2. Conduct a personal information audit

Next, it’s necessary to prepare your data to highlight any gaps in the required information and to properly prepare yourself for any personal information requests. To do this, thoroughly audit your data and associated processes to create a data inventory that details the following:

  • The type and details of data collected, how it has been received, and why
  • The people who have access to this data
  • Any data that has been sold to a third party, and details of that third party
  • How data is stored and encrypted. 

3. Implement a procedure for complying with CCPA requests

It will also prove useful to have a detailed process in place for handling any CCPA requests, such as access to data, details of third parties, deletion of information, and opting out of the sale or collection of information. This procedure should detail who will handle the request and how they will respond within 45 days, including how data will be extracted, how data will be deleted, and how the individual’s identify will be verified. 

4. Update your website and emails

Your ecommerce website and cart and browse abandonment emails should include a link to your updated privacy policy, and a clear and easily identifiable “do not sell my personal information” and “do not collect my personal information” buttons or links. 

Specifically, your updated privacy policy should include an explanation of rights under CCPA, details of the personal information collected and/or shared, and at least two methods of requesting information, deletion, or opting out. 

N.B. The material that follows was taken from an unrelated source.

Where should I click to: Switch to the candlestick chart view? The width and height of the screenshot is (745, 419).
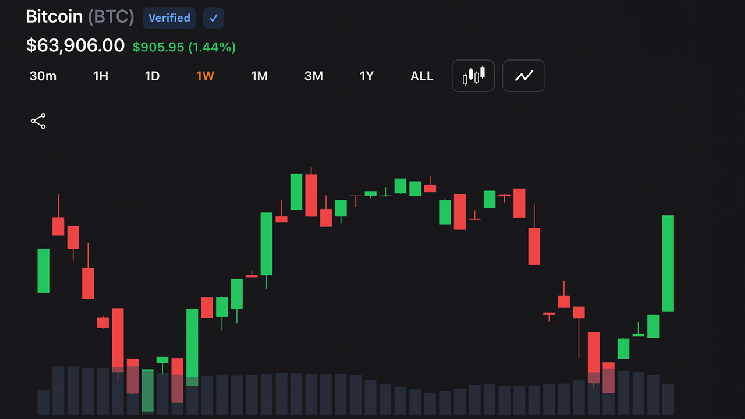pyautogui.click(x=473, y=76)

5. Secure your customer data

While CCPA doesn’t alter any law regarding data security, now is a good time to audit your processes and ensure that you’re holding data in a secure format. 

6. Prepare for the future

Finally, GDPR and CCPR are just two of many legislative acts expected on the topic of data protection. With similar legislation expected from other states and counties over the coming years, we recommend assigning a dedicated Data Protection Officer to ensure compliance today and in the future. 

Key Takeaways

While the hype around CCPA might not be as big as GDPR, that doesn’t make it any less important for your ecommerce business and cart abandonment emails. With personal data and big fines at risk, ensuring that you understand the implications of CCPA and are fully compliant can be vital to the future of your business. 

We hope this guide has helped you to understand the scope and impact of CCPA, but, as ever, if you’re in doubt about how you comply with statutory legislation, seek the help of an appropriately qualified lawyer.